Okumalarda alanında uzman kişiler tarafından Yunus Emre ile ilgili sunumlar yapıldığını dile getiren Uysal, "Yunus Emre'nin şiirleri okunuyor, tartışılıyor. Konuşmacı, katılımcıların şiirle ilgili sorularını cevaplandırıyor. Etkinliklere gençlerin yoğun ilgisi var." diye konuştu.
"Yunus Emre okumalarıyla insanları Yunus'un iklimine davet ediyoruz"
Uysal, "okuma" kelimesinin bir anlamının da "nasiplenmek, kendi payına düşen hisseyi almak" olduğunu vurgulayarak, şunları kaydetti:
"Biz de Yunus Emre'yi okuyarak hisselerimize, nasibimize, payımıza ne düşüyorsa onu alma çabasındayız. Okumanın bir anlamı da 'çağırmak, bir yere davet etmek'tir. Halk arasında bu meşhurdur. Biz de Yunus Emre okumalarıyla insanları Yunus'un iklimine davet ediyoruz. Onun gönül dünyasını anlamaya davet ediyoruz. Sadece anlamak değil bunu bir hayat felsefesi haline getirmeyi düşünüyoruz, çağrımız bu.
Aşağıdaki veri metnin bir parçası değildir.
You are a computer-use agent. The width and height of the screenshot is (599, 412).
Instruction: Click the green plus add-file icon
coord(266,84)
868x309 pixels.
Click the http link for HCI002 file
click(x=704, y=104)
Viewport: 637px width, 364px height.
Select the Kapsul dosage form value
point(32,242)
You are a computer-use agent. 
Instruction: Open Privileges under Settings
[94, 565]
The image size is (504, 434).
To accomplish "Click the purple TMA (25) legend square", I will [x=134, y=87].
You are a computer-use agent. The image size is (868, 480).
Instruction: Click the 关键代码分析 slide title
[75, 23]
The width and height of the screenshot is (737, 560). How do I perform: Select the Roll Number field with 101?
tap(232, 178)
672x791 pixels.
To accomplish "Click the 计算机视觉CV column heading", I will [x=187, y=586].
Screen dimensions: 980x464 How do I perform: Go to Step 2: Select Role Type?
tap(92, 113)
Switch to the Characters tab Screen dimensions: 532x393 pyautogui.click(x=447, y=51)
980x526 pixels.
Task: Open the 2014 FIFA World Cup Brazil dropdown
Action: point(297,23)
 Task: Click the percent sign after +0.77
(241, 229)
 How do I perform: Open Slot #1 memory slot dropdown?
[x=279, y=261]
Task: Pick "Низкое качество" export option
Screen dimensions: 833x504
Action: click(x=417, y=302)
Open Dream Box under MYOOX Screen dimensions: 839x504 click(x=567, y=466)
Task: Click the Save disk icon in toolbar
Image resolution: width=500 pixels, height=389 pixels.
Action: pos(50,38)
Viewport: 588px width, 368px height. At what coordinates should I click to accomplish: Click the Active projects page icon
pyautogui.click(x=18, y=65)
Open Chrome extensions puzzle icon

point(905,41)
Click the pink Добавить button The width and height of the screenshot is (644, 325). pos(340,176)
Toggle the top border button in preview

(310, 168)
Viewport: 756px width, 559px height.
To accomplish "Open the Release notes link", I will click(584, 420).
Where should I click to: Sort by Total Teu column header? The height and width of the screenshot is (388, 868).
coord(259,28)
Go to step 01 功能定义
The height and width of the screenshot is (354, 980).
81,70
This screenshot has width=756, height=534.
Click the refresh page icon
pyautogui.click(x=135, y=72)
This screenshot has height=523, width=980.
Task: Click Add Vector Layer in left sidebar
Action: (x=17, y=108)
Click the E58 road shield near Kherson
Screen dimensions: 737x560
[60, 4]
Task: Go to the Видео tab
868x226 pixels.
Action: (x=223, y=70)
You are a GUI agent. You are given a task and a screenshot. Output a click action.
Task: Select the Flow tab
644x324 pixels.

Yunus'u anlamak, onun düşüncesini hayata geçirmek demek. Biz de Karaman'da başladığımız bu programla bir farkındalık oluşturmayı düşündük. Karaman Yunus'un yaşadığı bir şehir. Bu topraklar Yunus'a yurt olmuş. Bugün de Yunus'u bağrında dinlendirdiği bir şehir. Etkinliğimiz bu yüzden de önemli."